In the given graph, it is known that more than $$ \frac{2}{5}n = \left \lfloor \frac{2}{5}\times (5k+2)\right \rfloor = 2k $$ vertices in set $Y$ are connected to any $2$ vertices in set $X$.
How can we show that there are $2$ vertices in $X$ with
$$ \left\lfloor \frac{2}{5}n \right\rfloor +2 = 2k+2 $$ common neighbours in $Y$ and any $2$ of the remaining $4$ vertices in $X$ have exactly $$ \left \lfloor \frac{2}{5}n\right\rfloor + 1 = 2k+1 $$
common neighbours in $Y$?
This is a lovely question which appears complicated but has a very simple answer.
Set Y has $5k+2$ vertices.

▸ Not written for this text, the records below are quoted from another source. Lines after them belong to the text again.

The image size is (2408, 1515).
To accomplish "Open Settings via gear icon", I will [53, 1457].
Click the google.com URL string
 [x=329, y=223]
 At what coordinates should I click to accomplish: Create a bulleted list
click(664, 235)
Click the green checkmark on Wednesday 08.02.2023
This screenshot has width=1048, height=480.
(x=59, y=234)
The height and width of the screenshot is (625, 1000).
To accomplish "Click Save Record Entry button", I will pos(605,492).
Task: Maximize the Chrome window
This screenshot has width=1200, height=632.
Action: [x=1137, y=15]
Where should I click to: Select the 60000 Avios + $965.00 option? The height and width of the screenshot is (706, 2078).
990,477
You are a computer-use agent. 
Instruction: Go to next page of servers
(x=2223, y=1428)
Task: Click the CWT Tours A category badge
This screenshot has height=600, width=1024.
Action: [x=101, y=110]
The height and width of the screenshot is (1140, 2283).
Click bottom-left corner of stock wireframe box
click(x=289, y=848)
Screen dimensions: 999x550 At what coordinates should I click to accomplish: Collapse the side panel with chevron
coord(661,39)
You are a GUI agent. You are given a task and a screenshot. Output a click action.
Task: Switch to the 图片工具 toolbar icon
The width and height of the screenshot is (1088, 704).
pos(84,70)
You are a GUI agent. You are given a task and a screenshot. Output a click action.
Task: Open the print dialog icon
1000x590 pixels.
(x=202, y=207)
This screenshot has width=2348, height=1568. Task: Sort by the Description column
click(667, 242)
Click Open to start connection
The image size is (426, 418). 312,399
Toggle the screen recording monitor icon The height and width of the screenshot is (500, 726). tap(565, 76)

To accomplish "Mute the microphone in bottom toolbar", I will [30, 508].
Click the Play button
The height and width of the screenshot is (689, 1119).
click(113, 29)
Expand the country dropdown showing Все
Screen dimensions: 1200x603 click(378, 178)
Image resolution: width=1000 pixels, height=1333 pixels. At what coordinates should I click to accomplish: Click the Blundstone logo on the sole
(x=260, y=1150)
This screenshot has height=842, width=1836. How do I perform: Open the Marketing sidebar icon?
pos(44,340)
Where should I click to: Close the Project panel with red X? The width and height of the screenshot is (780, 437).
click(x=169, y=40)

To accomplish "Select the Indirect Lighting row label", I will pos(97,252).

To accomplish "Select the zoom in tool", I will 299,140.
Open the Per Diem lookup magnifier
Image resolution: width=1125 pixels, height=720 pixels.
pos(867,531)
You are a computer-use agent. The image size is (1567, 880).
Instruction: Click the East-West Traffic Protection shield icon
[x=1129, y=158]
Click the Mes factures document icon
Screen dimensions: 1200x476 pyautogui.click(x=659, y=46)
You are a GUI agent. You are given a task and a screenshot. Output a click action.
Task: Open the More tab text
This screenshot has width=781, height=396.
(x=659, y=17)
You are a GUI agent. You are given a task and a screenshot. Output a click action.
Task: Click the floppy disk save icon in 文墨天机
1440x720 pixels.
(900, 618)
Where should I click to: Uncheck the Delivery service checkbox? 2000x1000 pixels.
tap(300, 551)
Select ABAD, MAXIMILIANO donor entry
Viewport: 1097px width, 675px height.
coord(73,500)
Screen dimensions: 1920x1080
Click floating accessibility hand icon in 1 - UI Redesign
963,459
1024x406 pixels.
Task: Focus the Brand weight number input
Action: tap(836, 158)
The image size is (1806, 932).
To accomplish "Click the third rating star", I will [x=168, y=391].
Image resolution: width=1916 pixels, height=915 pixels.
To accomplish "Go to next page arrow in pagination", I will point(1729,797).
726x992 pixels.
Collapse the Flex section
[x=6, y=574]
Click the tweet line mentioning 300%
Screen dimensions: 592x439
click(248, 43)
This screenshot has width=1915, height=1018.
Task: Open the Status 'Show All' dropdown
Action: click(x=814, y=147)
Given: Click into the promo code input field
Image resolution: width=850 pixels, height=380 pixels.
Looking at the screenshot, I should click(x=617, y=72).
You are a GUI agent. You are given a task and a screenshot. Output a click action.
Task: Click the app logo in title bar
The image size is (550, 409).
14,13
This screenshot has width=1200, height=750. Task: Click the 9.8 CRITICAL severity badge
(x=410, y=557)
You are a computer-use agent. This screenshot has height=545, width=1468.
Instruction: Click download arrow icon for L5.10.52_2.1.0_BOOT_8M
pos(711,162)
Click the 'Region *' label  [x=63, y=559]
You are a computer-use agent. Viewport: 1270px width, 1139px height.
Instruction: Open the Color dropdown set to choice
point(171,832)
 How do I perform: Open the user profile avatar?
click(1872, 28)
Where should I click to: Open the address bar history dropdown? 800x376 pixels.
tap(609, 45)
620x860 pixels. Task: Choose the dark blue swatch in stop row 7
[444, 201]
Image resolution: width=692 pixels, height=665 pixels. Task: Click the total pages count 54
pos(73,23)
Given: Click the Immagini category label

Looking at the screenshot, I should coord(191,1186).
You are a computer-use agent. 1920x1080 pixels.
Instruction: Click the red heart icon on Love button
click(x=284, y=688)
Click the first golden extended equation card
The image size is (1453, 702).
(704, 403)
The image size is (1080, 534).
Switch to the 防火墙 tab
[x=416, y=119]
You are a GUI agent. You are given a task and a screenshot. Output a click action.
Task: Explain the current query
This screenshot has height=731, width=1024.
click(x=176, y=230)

One has degree $\begin{pmatrix}5\\2\\\end{pmatrix}=10$ and all the others have degree $\begin{pmatrix}4\\2\\\end{pmatrix}=6$. The number of edges in our new graph is therefore $$10+6(5k+1)=30k+16.$$
Set X' has $\begin{pmatrix}6\\2\\\end{pmatrix}=15$ vertices and each one has degree at least $2k+1$. (Since every pair of vertices of X has at least $2k+1$ neighbours in common.)
To add up to $30k+16$ edges only one of the vertices of X' can have degree more than $2k+1$ and that vertex must have degree precisely $2k+2.$
The result is proved.
N.B. The number of edges on your diagram should be $4n+1$.